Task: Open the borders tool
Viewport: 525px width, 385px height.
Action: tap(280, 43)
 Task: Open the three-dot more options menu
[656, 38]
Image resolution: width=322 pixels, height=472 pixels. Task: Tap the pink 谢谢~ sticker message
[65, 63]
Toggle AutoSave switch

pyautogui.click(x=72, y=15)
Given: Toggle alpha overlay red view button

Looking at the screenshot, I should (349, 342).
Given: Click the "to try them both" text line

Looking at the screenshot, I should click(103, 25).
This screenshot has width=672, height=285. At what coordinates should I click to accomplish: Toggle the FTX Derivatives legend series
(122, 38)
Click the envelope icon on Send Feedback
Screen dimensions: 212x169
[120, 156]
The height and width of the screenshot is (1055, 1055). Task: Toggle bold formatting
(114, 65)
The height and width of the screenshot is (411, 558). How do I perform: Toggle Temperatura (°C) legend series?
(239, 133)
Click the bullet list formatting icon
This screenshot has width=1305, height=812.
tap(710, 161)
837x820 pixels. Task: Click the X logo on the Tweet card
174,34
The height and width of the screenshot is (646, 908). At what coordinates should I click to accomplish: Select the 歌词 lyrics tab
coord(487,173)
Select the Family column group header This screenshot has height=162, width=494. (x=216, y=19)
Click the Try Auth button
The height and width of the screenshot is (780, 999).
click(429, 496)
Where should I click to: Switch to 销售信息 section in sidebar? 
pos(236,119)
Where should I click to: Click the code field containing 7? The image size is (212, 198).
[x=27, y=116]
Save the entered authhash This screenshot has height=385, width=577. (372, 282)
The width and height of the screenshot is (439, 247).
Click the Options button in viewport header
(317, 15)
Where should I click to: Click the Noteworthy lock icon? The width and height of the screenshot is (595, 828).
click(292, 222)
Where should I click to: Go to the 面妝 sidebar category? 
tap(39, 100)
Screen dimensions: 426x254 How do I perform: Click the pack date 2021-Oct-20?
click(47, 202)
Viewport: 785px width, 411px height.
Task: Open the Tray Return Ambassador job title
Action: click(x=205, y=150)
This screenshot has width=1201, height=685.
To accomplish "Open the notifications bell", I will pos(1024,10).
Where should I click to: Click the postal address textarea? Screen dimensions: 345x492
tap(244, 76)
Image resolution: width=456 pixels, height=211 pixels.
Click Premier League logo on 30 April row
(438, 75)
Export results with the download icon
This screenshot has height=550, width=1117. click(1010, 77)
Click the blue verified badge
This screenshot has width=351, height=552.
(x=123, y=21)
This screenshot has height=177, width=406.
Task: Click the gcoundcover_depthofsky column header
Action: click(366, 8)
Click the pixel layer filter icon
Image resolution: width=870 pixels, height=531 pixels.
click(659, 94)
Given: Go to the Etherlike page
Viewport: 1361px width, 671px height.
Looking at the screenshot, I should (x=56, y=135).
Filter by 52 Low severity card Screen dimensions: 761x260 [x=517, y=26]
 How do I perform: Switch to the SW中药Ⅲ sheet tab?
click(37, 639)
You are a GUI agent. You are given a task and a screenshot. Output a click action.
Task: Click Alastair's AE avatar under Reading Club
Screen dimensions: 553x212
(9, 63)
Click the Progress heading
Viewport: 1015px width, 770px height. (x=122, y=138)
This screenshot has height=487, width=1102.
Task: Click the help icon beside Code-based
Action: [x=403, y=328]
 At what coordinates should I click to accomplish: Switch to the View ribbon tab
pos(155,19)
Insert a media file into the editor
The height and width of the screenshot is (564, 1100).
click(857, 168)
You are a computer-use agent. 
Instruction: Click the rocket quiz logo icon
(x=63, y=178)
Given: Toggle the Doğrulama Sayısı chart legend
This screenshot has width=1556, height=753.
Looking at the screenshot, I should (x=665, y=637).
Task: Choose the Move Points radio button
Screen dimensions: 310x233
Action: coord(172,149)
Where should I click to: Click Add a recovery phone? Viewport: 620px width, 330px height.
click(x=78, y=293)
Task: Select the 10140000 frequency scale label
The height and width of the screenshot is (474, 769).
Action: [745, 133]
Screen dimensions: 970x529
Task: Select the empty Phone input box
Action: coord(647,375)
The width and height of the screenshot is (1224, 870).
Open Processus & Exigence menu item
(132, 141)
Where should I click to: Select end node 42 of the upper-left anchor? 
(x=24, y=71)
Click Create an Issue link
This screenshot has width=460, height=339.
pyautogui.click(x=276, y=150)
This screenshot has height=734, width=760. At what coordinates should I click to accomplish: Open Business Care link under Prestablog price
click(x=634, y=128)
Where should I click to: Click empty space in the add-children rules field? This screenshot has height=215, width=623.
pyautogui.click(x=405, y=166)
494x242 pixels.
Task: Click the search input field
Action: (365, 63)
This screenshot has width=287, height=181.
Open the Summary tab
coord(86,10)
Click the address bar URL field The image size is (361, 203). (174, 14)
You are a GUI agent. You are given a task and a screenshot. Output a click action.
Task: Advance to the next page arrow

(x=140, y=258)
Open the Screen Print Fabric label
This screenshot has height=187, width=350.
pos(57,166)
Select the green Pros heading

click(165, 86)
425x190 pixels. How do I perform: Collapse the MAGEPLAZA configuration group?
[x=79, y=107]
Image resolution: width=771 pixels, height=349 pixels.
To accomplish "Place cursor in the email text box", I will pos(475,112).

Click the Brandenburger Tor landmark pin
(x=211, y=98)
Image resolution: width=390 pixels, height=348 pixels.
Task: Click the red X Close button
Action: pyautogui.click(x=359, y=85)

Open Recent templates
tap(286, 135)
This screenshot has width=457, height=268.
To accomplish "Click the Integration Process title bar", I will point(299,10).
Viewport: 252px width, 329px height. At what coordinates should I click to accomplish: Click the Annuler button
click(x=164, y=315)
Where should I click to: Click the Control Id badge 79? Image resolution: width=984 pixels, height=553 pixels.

Task details: Reproduce the records above in full, without altering a single character.

Task result:
Task: Open the borders tool
Viewport: 525px width, 385px height.
Action: tap(280, 43)
 Task: Open the three-dot more options menu
[656, 38]
Image resolution: width=322 pixels, height=472 pixels. Task: Tap the pink 谢谢~ sticker message
[65, 63]
Toggle AutoSave switch

pyautogui.click(x=72, y=15)
Given: Toggle alpha overlay red view button

Looking at the screenshot, I should (349, 342).
Given: Click the "to try them both" text line

Looking at the screenshot, I should click(103, 25).
This screenshot has width=672, height=285. At what coordinates should I click to accomplish: Toggle the FTX Derivatives legend series
(122, 38)
Click the envelope icon on Send Feedback
Screen dimensions: 212x169
[120, 156]
The height and width of the screenshot is (1055, 1055). Task: Toggle bold formatting
(114, 65)
The height and width of the screenshot is (411, 558). How do I perform: Toggle Temperatura (°C) legend series?
(239, 133)
Click the bullet list formatting icon
This screenshot has width=1305, height=812.
tap(710, 161)
837x820 pixels. Task: Click the X logo on the Tweet card
174,34
The height and width of the screenshot is (646, 908). At what coordinates should I click to accomplish: Select the 歌词 lyrics tab
coord(487,173)
Select the Family column group header This screenshot has height=162, width=494. (x=216, y=19)
Click the Try Auth button
The height and width of the screenshot is (780, 999).
click(429, 496)
Where should I click to: Switch to 销售信息 section in sidebar? 
pos(236,119)
Where should I click to: Click the code field containing 7? The image size is (212, 198).
[x=27, y=116]
Save the entered authhash This screenshot has height=385, width=577. (372, 282)
The width and height of the screenshot is (439, 247).
Click the Options button in viewport header
(317, 15)
Where should I click to: Click the Noteworthy lock icon? The width and height of the screenshot is (595, 828).
click(292, 222)
Where should I click to: Go to the 面妝 sidebar category? 
tap(39, 100)
Screen dimensions: 426x254 How do I perform: Click the pack date 2021-Oct-20?
click(47, 202)
Viewport: 785px width, 411px height.
Task: Open the Tray Return Ambassador job title
Action: click(x=205, y=150)
This screenshot has width=1201, height=685.
To accomplish "Open the notifications bell", I will pos(1024,10).
Where should I click to: Click the postal address textarea? Screen dimensions: 345x492
tap(244, 76)
Image resolution: width=456 pixels, height=211 pixels.
Click Premier League logo on 30 April row
(438, 75)
Export results with the download icon
This screenshot has height=550, width=1117. click(1010, 77)
Click the blue verified badge
This screenshot has width=351, height=552.
(x=123, y=21)
This screenshot has height=177, width=406.
Task: Click the gcoundcover_depthofsky column header
Action: click(366, 8)
Click the pixel layer filter icon
Image resolution: width=870 pixels, height=531 pixels.
click(659, 94)
Given: Go to the Etherlike page
Viewport: 1361px width, 671px height.
Looking at the screenshot, I should (x=56, y=135).
Filter by 52 Low severity card Screen dimensions: 761x260 [x=517, y=26]
 How do I perform: Switch to the SW中药Ⅲ sheet tab?
click(37, 639)
You are a GUI agent. You are given a task and a screenshot. Output a click action.
Task: Click Alastair's AE avatar under Reading Club
Screen dimensions: 553x212
(9, 63)
Click the Progress heading
Viewport: 1015px width, 770px height. (x=122, y=138)
This screenshot has height=487, width=1102.
Task: Click the help icon beside Code-based
Action: [x=403, y=328]
 At what coordinates should I click to accomplish: Switch to the View ribbon tab
pos(155,19)
Insert a media file into the editor
The height and width of the screenshot is (564, 1100).
click(857, 168)
You are a computer-use agent. 
Instruction: Click the rocket quiz logo icon
(x=63, y=178)
Given: Toggle the Doğrulama Sayısı chart legend
This screenshot has width=1556, height=753.
Looking at the screenshot, I should (x=665, y=637).
Task: Choose the Move Points radio button
Screen dimensions: 310x233
Action: coord(172,149)
Where should I click to: Click Add a recovery phone? Viewport: 620px width, 330px height.
click(x=78, y=293)
Task: Select the 10140000 frequency scale label
The height and width of the screenshot is (474, 769).
Action: [745, 133]
Screen dimensions: 970x529
Task: Select the empty Phone input box
Action: coord(647,375)
The width and height of the screenshot is (1224, 870).
Open Processus & Exigence menu item
(132, 141)
Where should I click to: Select end node 42 of the upper-left anchor? 
(x=24, y=71)
Click Create an Issue link
This screenshot has width=460, height=339.
pyautogui.click(x=276, y=150)
This screenshot has height=734, width=760. At what coordinates should I click to accomplish: Open Business Care link under Prestablog price
click(x=634, y=128)
Where should I click to: Click empty space in the add-children rules field? This screenshot has height=215, width=623.
pyautogui.click(x=405, y=166)
494x242 pixels.
Task: Click the search input field
Action: (365, 63)
This screenshot has width=287, height=181.
Open the Summary tab
coord(86,10)
Click the address bar URL field The image size is (361, 203). (174, 14)
You are a GUI agent. You are given a task and a screenshot. Output a click action.
Task: Advance to the next page arrow

(x=140, y=258)
Open the Screen Print Fabric label
This screenshot has height=187, width=350.
pos(57,166)
Select the green Pros heading

click(165, 86)
425x190 pixels. How do I perform: Collapse the MAGEPLAZA configuration group?
[x=79, y=107]
Image resolution: width=771 pixels, height=349 pixels.
To accomplish "Place cursor in the email text box", I will pos(475,112).

Click the Brandenburger Tor landmark pin
(x=211, y=98)
Image resolution: width=390 pixels, height=348 pixels.
Task: Click the red X Close button
Action: pyautogui.click(x=359, y=85)

Open Recent templates
tap(286, 135)
This screenshot has width=457, height=268.
To accomplish "Click the Integration Process title bar", I will point(299,10).
Viewport: 252px width, 329px height. At what coordinates should I click to accomplish: Click the Annuler button
click(x=164, y=315)
Where should I click to: Click the Control Id badge 79? Image resolution: width=984 pixels, height=553 pixels.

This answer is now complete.